▶ **Activity**:
Looking at the material below, work out how many of its lines hold the string "agent". Give that figure alone.

▶ **Listed entries**:
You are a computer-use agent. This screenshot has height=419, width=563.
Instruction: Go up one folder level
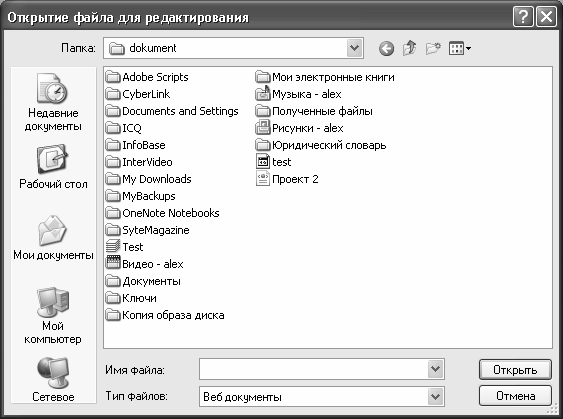[410, 48]
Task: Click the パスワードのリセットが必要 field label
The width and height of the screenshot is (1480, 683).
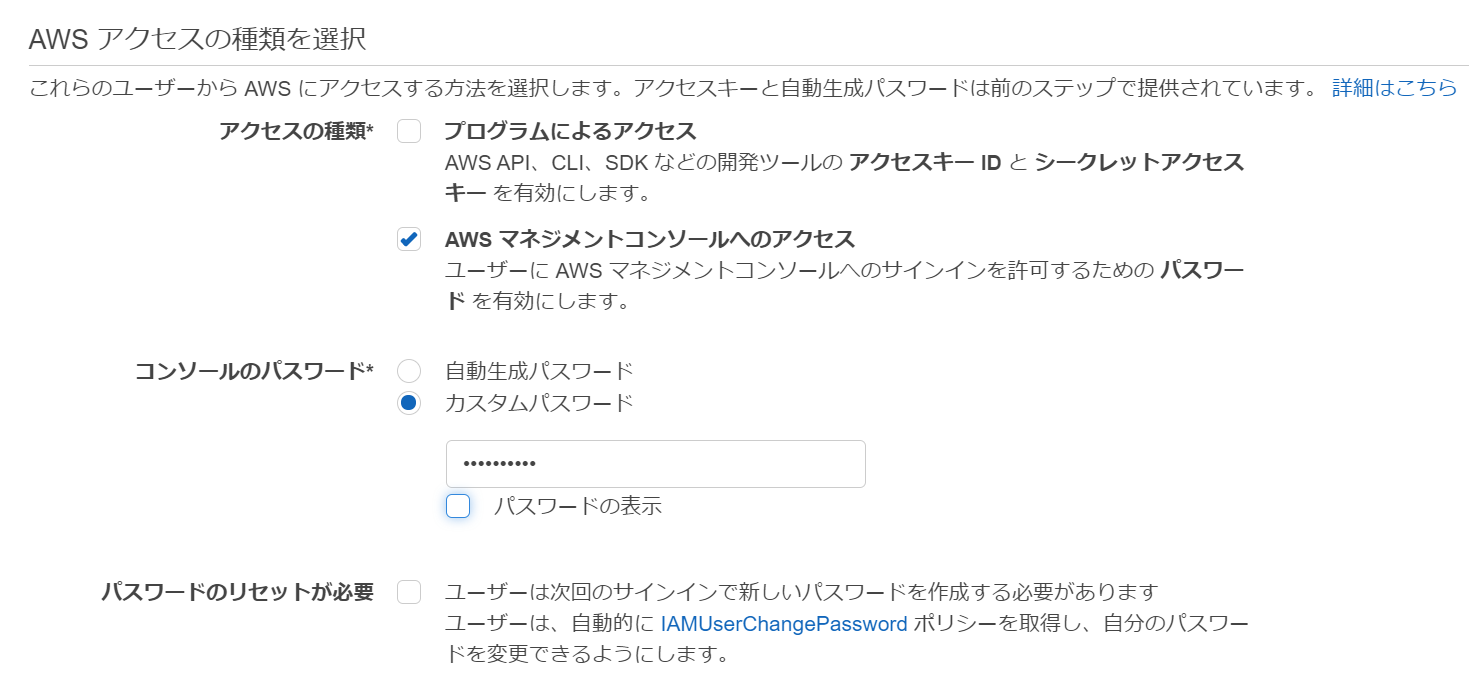Action: point(238,592)
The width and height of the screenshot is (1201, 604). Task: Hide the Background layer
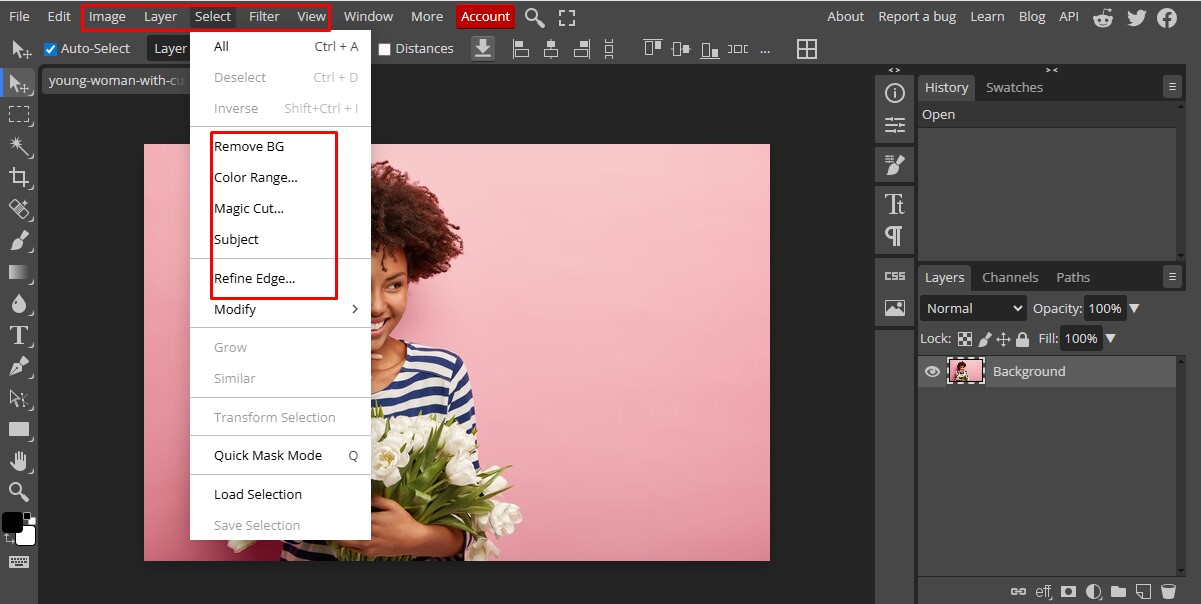tap(932, 371)
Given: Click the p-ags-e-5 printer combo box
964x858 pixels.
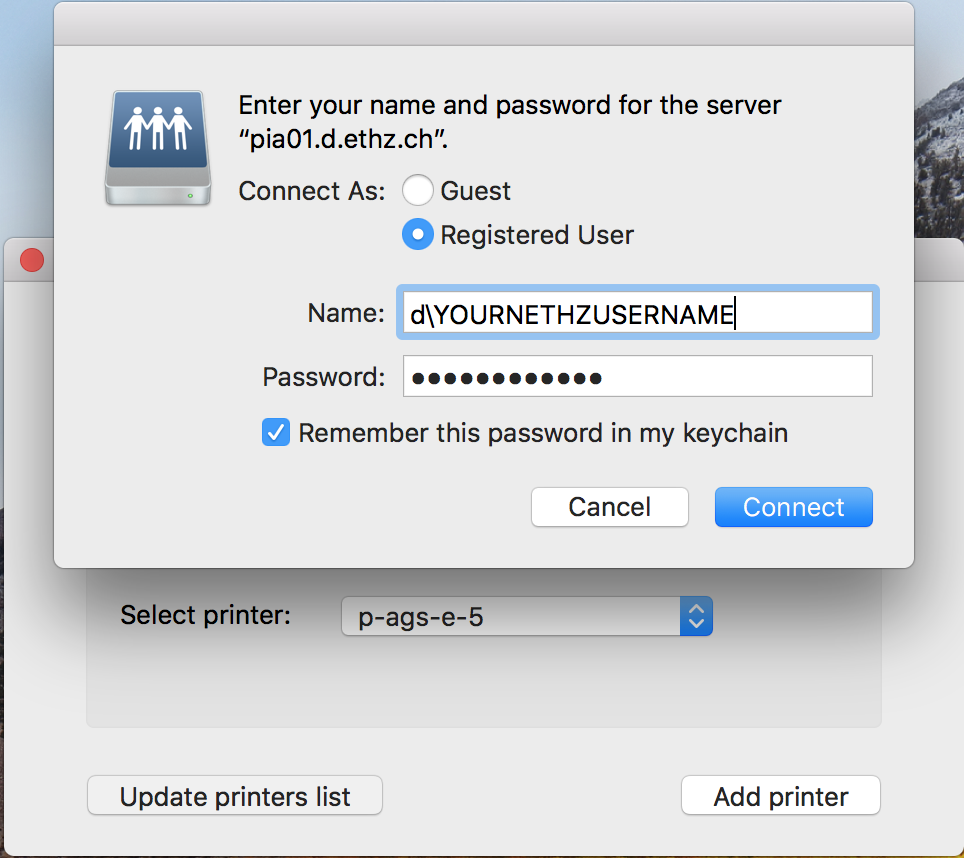Looking at the screenshot, I should (527, 616).
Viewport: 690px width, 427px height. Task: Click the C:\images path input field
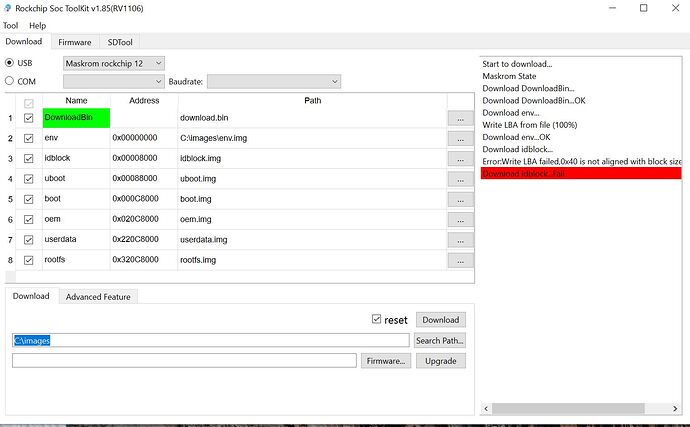[210, 340]
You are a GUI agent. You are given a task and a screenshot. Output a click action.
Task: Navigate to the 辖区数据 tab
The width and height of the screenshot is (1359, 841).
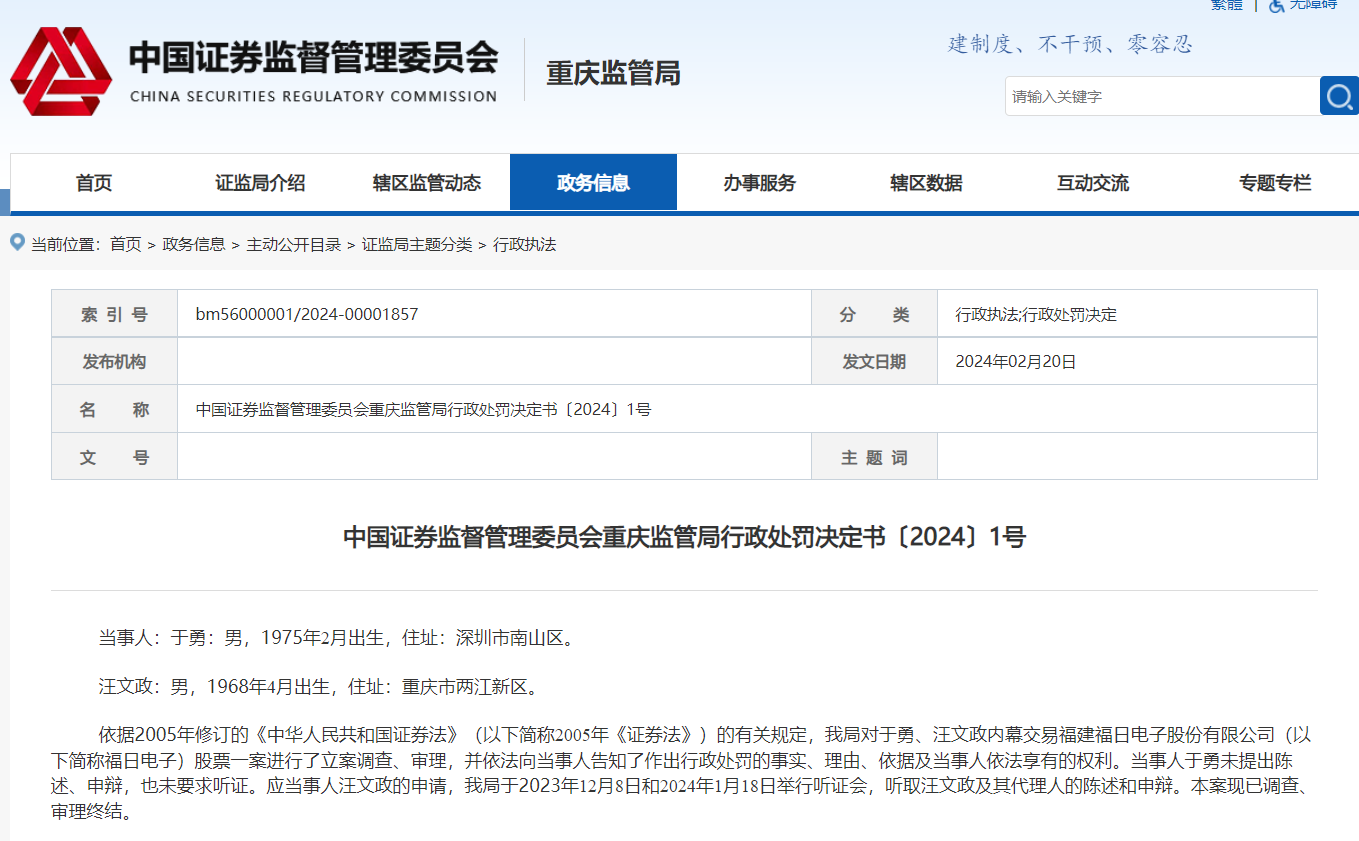926,183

▶ **Response to the task**:
2